§ **What to do**
1: Summarize the passage on eBay-enabled firms in two sentences.
2: Render this sentence from the passage on eBay-enabled firms in Spanish: "Online platforms like eBay are transforming the playing field for local entrepreneurship."
3: For each statement, answer yes or no according to the passage on eBay-enabled firms, and quote the words that decide it. (a) In Germany, traditional enterprise growth is concentrated in rich southern regions and in Berlin. (b) Most US counties saw an increase in traditional business establishments between 2010 and 2014. (c) Everyone in the world is now connected to the Internet.

§ **Given passage**
---

Between 2010 to 2014, only 41% of US counties saw an increase in the number of traditional business establishments, according to the EIG. But nearly 75% of counties saw a net increase in their number of eBay-enabled firms (commercial sellers with at least 10 transactions worth a total of $10,000 annually). Similar results held true in the UK and Germany.

For example, North-West England is far behind Greater London in its contribution to enterprise growth in the traditional economy, but not so in the platform-enabled economy. The West Midlands, Yorkshire and the Humber - regions with third-tier GDP per capita levels - saw eBay-enabled firm growth on a par with South East England, which has the highest GDP per capita.

In Germany, traditional enterprise growth is clustered in the rich southern regions of Baden-Wurtemburg and Bayern, as well as in Berlin. Yet all four of the poorest regions saw eBay-enabled firm growth.

Regional differences in GDP per capita (2013) and enterprise growth in UK, 2010 - 2015
Image: Sidley Austin analysis of eBay data, UK National Statistics, OECD Regional Outlook 2016

How can this be? Online platforms like eBay are transforming the playing field for local entrepreneurship. eBay equips hundreds of thousands of micro and small enterprises with technology to take advantage of the Internet’s global reach.

This is having a profound impact on the way geographical distance has traditionally limited opportunities for small firms. The ability to serve an entire country, continent - or in fact the whole world - is powering a new breed of enterprises: small, independent firms that are more resilient to local economic changes and less dependent on traditional conditions for growth.

Our findings make us optimistic. We are convinced that a “shared future” is indeed possible. We already see it happening. Entrepreneurs can connect freely to the Internet, access global marketplaces, use international online payment services and tap into affordable connected delivery solutions.

These four enablers are central elements of a policy agenda for inclusive economic development. Growing in-country inequalities should be addressed by ensuring access to an environment in which small and remote firms can participate in global online commerce, on their own terms. Such a policy agenda is urgently needed. A survey by the International Trade Centre of small firms engaging in online commerce identified ongoing challenges in many of these areas. Four billion people across the world remain disconnected, and there is increased domestic market protection targeting small-package trade.

The impact of technology on society will continue to be debated. What is clear is that online platforms, technology and the Internet can provide more people in more places with the tools to shape their own future.

---

§ **Dataset records**

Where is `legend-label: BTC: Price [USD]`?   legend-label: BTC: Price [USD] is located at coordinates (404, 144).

---

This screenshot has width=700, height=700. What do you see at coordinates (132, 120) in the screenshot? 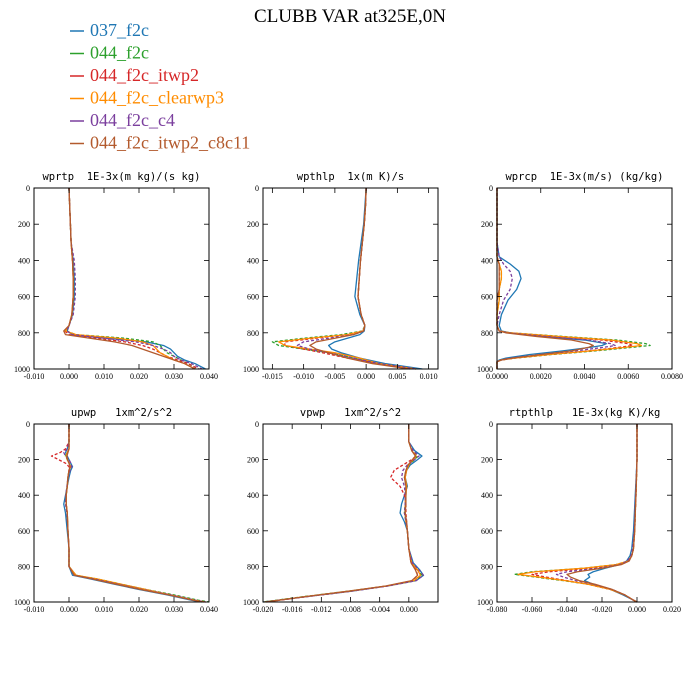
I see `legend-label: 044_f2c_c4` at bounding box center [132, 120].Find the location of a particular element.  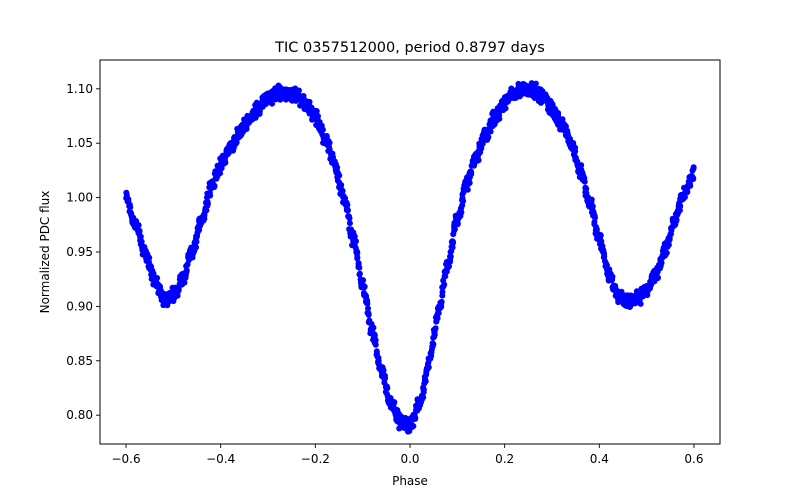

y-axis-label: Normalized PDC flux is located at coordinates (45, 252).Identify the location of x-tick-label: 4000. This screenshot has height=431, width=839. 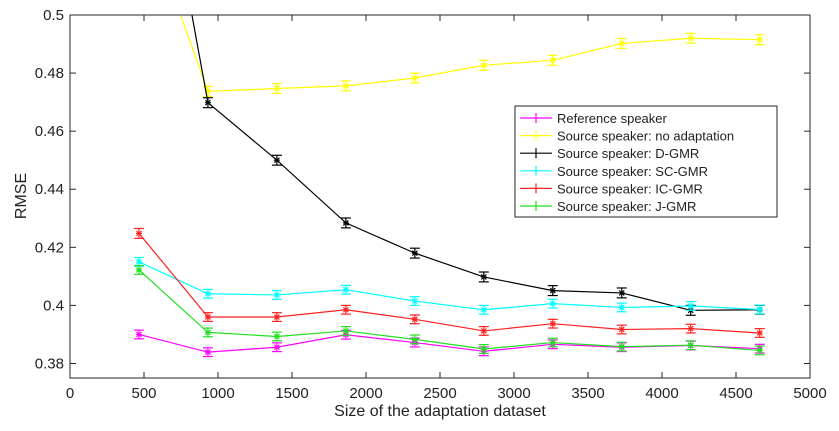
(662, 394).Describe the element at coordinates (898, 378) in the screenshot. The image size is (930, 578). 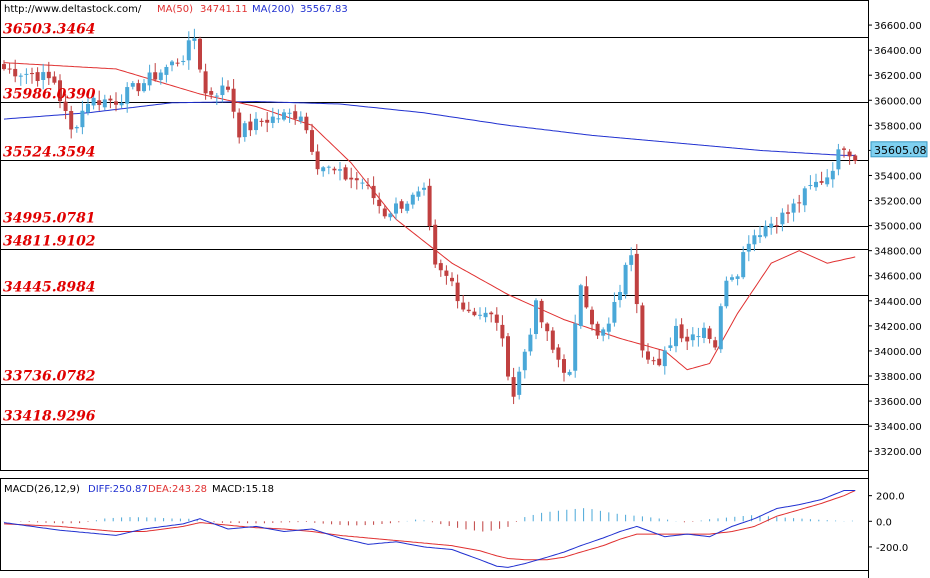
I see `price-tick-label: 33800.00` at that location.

---

§ **Outputs by task**
1: Between 2010 and 2014, only 41% of US counties gained traditional business establishments, while nearly 75% saw a net increase in eBay-enabled firms, and similar results held in the UK and Germany, including in poorer regions. The passage argues that online platforms let small firms serve whole countries, continents or the world, and that policy should ensure small and remote firms can take part in global online commerce.

2: Las plataformas en línea como eBay están transformando las condiciones de juego para el emprendimiento local.

3:
(a) Yes: "traditional enterprise growth is clustered in the rich southern regions of Baden-Wurtemburg and Bayern, as well as in Berlin"
(b) No: "only 41% of US counties saw an increase in the number of traditional business establishments"
(c) No: "Four billion people across the world remain disconnected"